Das verheißt immerhin, dass auf Bedürfnisse von Frauen auch besser eingegangen wird als bisher, doch sollte man - und erst recht jede Feministin - genau darauf achten, wozu geschlechtsspezifische Produktvarianten führen. So halten sie mittlerweile selbst in Bereichen Einzug, in denen früher niemals zwischen Männern und Frauen unterschieden wurde. Was etwa soll eine Zahnbürste für Frauen? Oder eine Bio-Frauenreise? Und warum gibt es mittlerweile eine Reihe von Banken, die Finanzdienstleistungen speziell für Frauen offerieren?
Der Unterschied zu herkömmlichen Angeboten besteht meist nur in der Verpackung: Die Werbung für einen Frauen-Kredit ist auf Rosa gedruckt, und es werden Vokabeln wie "zum Wohlfühlen", "unkompliziert" und "frisch" verwendet. Die Frau wird also als naives, unbedarftes Wesen angesprochen, das nun mal gerne mehr shoppt, als Geld zur Verfügung steht. Wie niedlich! Wie süß!
Werden für Frauen eigene Produkte konzipiert, greift man also gerne in die Klischee-Kiste. Und genau hier ist Vorsicht geboten. So berechtigt es ist, Unterschiede da zu berücksichtigen, wo sie eine Rolle spielen, so gefährlich ist es, sie pauschal zu behaupten oder gar, aus Gründen des Marketings, überzubetonen.
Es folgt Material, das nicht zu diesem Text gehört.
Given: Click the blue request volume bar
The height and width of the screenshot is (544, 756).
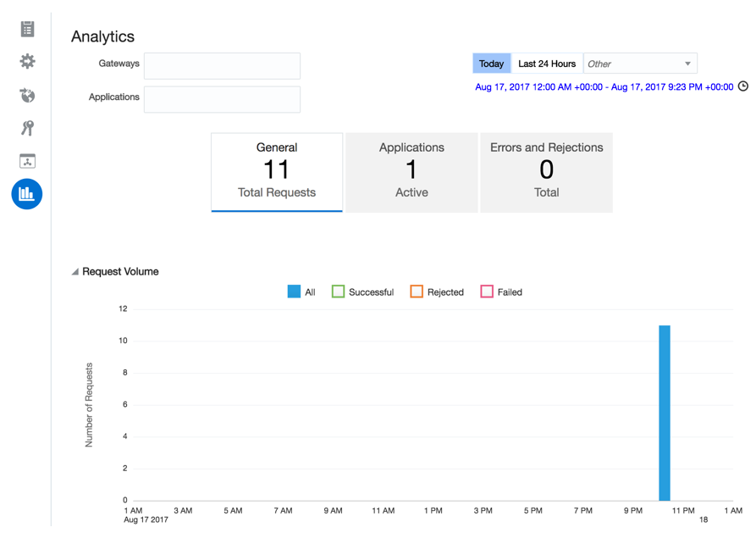Looking at the screenshot, I should coord(665,414).
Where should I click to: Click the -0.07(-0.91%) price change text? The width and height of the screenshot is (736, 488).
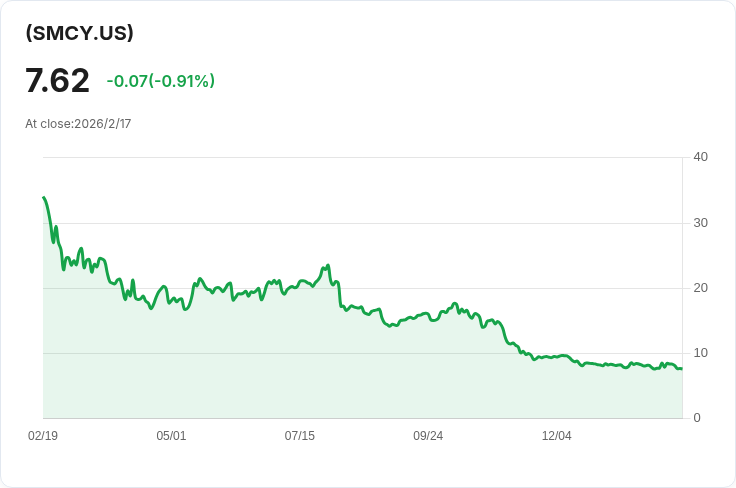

Schaut man sich etwa an, wie Marken Pflegeartikel geschlechterspezifisch inszenieren, muss man sich ernsthaft Sorgen um die Frauen machen: Kaum ein Produkt verzichtet in diesem Bereich darauf, ihnen einzureden, sie bräuchten Entspannung, müssten sich den Schmutz und Frust des Tages abwaschen, hätten erst wieder zu sich selbst zu finden. Fortwährend wird die Frau hier als entfremdetes Wesen angesprochen, das im öffentlichen Leben nur unglücklich werden kann und sich am besten in häusliche Privatheit zurückzieht. Den Männern hingegen werden Artikel angeboten, die Power und Dynamik versprechen und auf die Herausforderungen des Alltags vorbereiten. Das baut das Ego auf und bedient eine Sieger-Mentalität - während bei den Frauen am selben Drogeriemarkt-Regal die Zweifel wachsen, ob sie nicht doch zu schwach und sensibel für diese harte Welt sind.
Unter dem Anschein, mit ihren Angeboten trendy und spezifisch zu sein, klopfen die Hersteller somit eine biedermeierliche Geschlechterordnung fest. Und das quer durch die Branchen. So sprechen die meisten Lady-Shaver weniger die emanzipierte und selbstbewusste Dame als vielmehr das harmlose Girlie an, das nichts anderes im Kopf hat, als verspielt zu sein und den Mann zu amüsieren, der sich ein glattes Püppchen wünscht. Die Achseln frisch rasiert, kann die Frau dann sogar noch ein Deo benutzen, das mit folgenden Sätzen für sich wirbt: "Seien Sie ganz Frau. Für ihn. Worauf warten Sie noch?" Wer das liest, fragt sich allerdings, worauf die Feministinnen und Gender-Forscher noch warten.
Letztere müsste es etwa interessieren, wie oft Unternehmen für ihre Produktspezifizierungen mittlerweile mit (neuro-)biologischen Klassifikationen arbeiten und Zielgruppen allein nach Hormonspiegeln einteilen, also so tun, als gebe es nur natürliche - und keine gesellschaftlich bedingten - Unterschiede zwischen Frauen und Männern. Und Erstere sollten erkennen, dass die Produkte "für Frauen" alles andere als einen Fortschritt in Richtung Gleichberechtigung darstellen. Sie sind sogar umso verhängnisvoller, als mit ihrer Benutzung die von ihnen vorgegebenen Rollen noch eigens eingeübt werden. Auf diese Weise ist die Konsumwelt treibender Faktor des Rollback, der das Verhältnis zwischen den Geschlechtern gegenwärtig kennzeichnet.